• **Text zur Analyse**
##########
Eine erste Ausbildung von Uchronie als Zeitschöpfung der Zeitlosigkeit verdanken wir Louis Sebastien Mercier, der in der zweiten Hälfte des 18. Jahrhunderts eine Romanhandlung in das Jahr 2040 verlegte. Mercier ging es um die Frage, was aus utopischen Projekten wird, wenn man sie realisiert, also verortet bei gleichzeitiger Annahme eines anthropologisch konstanten Verhaltens der Menschen. Uchronisch, zeitlos in Geltung, sind dabei alle Annahmen, die Menschen für selbstverständlich halten, in die sie bereits hineingeboren werden, und die auch unter wunschgetriebenen Annahmen gesellschaftlicher, technischer, politischer Entwicklungen sich nicht verändern (zum Beispiel als Kategorien der Anschauung, der Orientierung in Raum und Zeit).
Die Natur des Menschen ist uchronisch, sie wird von historischen Prozessen nicht tangiert, und demzufolge bleiben auch die religiösen oder philosophischen Grundorientierungen auf Gott oder Natur erhalten.
Hundert Jahre nach Mercier entwickelte Charles Renouvier expressis verbis die Uchronie als Topos der Geschichtsschreibung. Er überlegte, welche Entwicklung die Geschichte genommen hätte, wenn in den Vergangenheiten etwas anders gelaufen wäre, als es gelaufen ist. Die Frage ‚Was wäre, wenn...?’ fasst aber nur einen Teilaspekt des Uchronischwerdens von Geschichte. Im Präsentismus, der allgegenwärtigen Zeitlosigkeit, kommen zu den Aspekten der Uchronie, die seit Mercier erörtert wurden, weitere hinzu. Zum Beispiel die Erfindung des Kredits, mit dessen Hilfe gegenwärtig Produkte geschaffen werden können, die erst in Zukunft ökonomisch wirksam werden. Mit dem Kredit vergegenwärtigt man also Zukunft als zukünftige Vergangenheit - denn man geht, zumal im Kapitalismus, immer davon aus, dass alle wirtschaftliche Zukunft nur in der Gegenwart geleistet werden kann.
Die Einmaligkeit der Jetztzeit als Gegenwart wird zu der Erfahrung von Jederzeit.
Wie sich die Utopie als Nirgendwo im Überall manifestiert, so erweitert sich Uchronie des Niemals, der Beginnlosigkeit, zum Immer, in jedem Augenblick. Zu leben heißt nicht, sich in die Zukunft zu projizieren, sondern eine Vergangenheit zu erschaffen, als das, was nicht vergeht. Wenn es verginge, hätte man ja keine Vergangenheit.
##########
• **Vorliegende Datensätze**
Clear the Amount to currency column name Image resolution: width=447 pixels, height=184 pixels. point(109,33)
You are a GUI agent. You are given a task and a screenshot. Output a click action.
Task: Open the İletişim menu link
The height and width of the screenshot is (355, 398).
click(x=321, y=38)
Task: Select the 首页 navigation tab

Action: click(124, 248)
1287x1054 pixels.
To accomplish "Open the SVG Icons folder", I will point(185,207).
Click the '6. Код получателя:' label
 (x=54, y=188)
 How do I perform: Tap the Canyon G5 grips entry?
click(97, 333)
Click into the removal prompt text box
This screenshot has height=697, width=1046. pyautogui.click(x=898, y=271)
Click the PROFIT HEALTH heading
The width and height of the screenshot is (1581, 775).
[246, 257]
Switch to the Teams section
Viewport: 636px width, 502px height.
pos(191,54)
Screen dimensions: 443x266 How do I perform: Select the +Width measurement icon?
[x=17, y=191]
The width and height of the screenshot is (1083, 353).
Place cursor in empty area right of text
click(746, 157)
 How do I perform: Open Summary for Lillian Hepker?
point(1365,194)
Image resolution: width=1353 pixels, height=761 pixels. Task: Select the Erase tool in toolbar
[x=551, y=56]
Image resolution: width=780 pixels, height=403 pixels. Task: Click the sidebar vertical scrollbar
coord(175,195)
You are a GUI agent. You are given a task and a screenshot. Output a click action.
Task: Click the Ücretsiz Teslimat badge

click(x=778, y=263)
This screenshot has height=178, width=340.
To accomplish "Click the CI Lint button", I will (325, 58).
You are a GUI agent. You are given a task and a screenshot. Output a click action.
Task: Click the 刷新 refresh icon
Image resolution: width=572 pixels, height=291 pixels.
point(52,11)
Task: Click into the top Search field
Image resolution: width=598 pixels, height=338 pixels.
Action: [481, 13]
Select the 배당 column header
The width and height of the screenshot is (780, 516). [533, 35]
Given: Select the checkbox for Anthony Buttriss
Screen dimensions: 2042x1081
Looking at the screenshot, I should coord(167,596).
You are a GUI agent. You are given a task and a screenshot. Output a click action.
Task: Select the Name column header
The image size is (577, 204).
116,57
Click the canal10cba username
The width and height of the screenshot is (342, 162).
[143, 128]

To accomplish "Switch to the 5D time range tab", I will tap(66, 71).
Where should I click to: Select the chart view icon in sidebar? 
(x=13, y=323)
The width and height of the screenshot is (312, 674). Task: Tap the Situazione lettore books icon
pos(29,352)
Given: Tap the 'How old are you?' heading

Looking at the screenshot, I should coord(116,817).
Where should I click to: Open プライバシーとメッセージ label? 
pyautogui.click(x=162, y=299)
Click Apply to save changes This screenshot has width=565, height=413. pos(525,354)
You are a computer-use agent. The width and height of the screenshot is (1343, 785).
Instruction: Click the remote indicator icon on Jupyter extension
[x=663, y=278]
##########
• **Ziel der Aufgabe**
Wie lautet der Abschnitt aus dem Text über die Uchronie, beginnend mit „Wie sich die“ und weiter bis einschließlich „ja keine Vergangenheit.“, wenn du ihn so bearbeitest, dass „Augenblick“ durch „Moment“ ersetzt ist? Die Datensätze sind eigenständiges Material und gehören nicht zum Text.

• **Ausgabe**
Wie sich die Utopie als Nirgendwo im Überall manifestiert, so erweitert sich Uchronie des Niemals, der Beginnlosigkeit, zum Immer, in jedem Moment. Zu leben heißt nicht, sich in die Zukunft zu projizieren, sondern eine Vergangenheit zu erschaffen, als das, was nicht vergeht. Wenn es verginge, hätte man ja keine Vergangenheit.